Cursor introduced Composer 2.5, which the company describes as its "most powerful model yet," claiming it is "more intelligent," better suited to sustained work on long-running tasks, and more reliable at following complex instructions. Cursor also stated that included usage of the model will be doubled for the next week.

In a follow-up post, the company claimed Composer 2.5 is "up to 10x more efficient than similarly capable models." Cursor attributed the update to scaled training, more complex RL environments, and new learning methods, including what it described as text feedback during RL to help assign credit across rollouts spanning "hundreds of thousands of tokens."

Cursor also said Composer 2.5 is built on the same open-source base as Composer 2, Moonshot’s Kimi K2.5. In the same thread, the company added that it is working with SpaceXAI on a much larger model trained from scratch with "10x more total compute," citing Colossus 2’s "million H100-equivalents" and saying the effort could mark "a major leap in model capability."

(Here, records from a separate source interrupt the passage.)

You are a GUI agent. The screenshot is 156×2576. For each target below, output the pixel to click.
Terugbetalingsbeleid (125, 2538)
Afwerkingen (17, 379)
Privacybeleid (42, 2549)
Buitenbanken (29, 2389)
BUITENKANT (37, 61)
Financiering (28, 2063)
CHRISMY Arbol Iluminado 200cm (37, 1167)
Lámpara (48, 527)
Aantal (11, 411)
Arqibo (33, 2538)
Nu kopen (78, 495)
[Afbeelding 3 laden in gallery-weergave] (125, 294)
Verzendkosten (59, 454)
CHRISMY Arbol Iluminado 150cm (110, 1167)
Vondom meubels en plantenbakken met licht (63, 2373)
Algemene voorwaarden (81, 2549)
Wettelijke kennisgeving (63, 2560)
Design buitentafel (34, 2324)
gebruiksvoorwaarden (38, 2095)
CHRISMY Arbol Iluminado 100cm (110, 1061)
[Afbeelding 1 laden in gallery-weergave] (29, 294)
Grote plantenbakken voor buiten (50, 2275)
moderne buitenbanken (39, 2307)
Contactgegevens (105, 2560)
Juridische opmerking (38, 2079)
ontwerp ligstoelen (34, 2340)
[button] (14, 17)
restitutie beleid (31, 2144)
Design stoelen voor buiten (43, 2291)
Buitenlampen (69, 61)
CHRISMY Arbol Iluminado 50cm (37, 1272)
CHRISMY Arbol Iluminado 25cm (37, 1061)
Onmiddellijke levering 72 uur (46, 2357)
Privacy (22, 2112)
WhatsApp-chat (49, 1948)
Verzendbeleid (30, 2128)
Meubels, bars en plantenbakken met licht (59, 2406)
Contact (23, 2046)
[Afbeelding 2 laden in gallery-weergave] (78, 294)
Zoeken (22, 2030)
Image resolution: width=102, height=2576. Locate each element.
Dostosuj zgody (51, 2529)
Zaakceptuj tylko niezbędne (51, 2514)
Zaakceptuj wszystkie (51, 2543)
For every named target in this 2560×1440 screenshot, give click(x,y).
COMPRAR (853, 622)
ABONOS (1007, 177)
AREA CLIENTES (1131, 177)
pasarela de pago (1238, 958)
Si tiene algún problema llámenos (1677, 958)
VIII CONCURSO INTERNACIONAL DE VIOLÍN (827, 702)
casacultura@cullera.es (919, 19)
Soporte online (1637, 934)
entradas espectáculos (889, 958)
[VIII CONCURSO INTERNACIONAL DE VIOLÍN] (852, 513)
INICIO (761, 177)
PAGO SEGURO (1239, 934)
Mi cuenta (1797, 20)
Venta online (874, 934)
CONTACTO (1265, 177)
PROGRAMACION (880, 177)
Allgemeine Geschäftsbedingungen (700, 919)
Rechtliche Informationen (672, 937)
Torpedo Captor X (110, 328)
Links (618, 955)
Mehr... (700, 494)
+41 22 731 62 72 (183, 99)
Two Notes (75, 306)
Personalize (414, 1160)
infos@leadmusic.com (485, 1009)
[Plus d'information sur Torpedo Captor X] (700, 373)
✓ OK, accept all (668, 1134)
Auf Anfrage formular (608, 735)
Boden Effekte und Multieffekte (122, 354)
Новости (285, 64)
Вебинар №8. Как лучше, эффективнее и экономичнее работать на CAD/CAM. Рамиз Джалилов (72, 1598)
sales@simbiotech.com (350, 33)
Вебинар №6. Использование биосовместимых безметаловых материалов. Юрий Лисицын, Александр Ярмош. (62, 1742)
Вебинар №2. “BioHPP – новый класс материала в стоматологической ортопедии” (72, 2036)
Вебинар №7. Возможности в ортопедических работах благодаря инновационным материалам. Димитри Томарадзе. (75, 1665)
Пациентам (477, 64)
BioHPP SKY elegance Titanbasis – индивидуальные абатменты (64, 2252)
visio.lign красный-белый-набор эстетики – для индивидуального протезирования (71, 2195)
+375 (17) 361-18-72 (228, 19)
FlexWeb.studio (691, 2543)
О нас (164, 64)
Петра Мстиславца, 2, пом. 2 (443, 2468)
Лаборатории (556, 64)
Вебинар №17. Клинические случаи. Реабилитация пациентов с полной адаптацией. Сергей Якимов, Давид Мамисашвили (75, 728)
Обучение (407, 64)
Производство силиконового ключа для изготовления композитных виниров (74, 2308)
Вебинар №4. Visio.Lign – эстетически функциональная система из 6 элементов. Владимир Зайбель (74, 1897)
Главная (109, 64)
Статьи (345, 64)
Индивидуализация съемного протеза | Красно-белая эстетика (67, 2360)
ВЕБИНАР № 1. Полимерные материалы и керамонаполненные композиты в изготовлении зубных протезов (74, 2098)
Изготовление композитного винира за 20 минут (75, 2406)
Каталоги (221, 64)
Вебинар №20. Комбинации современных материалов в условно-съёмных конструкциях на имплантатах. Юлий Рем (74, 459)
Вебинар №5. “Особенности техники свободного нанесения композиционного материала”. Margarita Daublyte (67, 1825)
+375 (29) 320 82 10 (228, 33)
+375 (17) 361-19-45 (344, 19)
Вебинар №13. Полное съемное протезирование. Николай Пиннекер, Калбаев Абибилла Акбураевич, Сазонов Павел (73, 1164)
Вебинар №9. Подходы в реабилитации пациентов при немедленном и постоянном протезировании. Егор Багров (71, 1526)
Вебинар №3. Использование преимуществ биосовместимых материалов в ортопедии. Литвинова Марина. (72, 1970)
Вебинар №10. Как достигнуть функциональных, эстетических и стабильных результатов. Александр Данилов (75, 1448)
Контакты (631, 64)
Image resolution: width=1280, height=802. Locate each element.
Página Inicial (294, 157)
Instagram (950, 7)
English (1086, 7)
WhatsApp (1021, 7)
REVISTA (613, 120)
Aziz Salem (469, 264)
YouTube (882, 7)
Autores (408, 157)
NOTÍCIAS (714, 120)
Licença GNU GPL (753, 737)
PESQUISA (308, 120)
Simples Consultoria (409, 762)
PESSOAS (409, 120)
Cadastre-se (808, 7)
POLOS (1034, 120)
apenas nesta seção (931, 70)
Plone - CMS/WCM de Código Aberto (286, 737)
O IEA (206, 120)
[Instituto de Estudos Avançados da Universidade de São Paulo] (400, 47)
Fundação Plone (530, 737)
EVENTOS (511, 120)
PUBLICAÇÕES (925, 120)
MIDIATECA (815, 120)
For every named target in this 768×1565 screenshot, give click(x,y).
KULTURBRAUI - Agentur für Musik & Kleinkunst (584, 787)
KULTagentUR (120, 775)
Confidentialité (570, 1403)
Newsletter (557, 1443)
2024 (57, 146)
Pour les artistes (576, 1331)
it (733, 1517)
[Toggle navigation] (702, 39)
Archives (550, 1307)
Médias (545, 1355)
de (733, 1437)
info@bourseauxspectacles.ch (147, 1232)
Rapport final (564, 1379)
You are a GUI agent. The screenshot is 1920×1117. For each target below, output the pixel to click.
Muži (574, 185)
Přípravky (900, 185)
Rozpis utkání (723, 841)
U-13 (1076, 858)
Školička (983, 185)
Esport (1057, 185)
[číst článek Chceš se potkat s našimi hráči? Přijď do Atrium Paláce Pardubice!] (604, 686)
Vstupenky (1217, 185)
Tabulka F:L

Replies to the announcement were mixed. Some users asked whether the new model was based on Kimi 2.6 or whether it was open source, while others questioned how it compares on everyday coding tasks and rate limits. One commenter pointed to Cursor’s own benchmark figures, including a claim that Composer 2.5 sits within 1.6% of Opus on CursorBench hard tasks, while another criticized the numbers as self-reported. A separate reply noted a 200k context window as a blocker.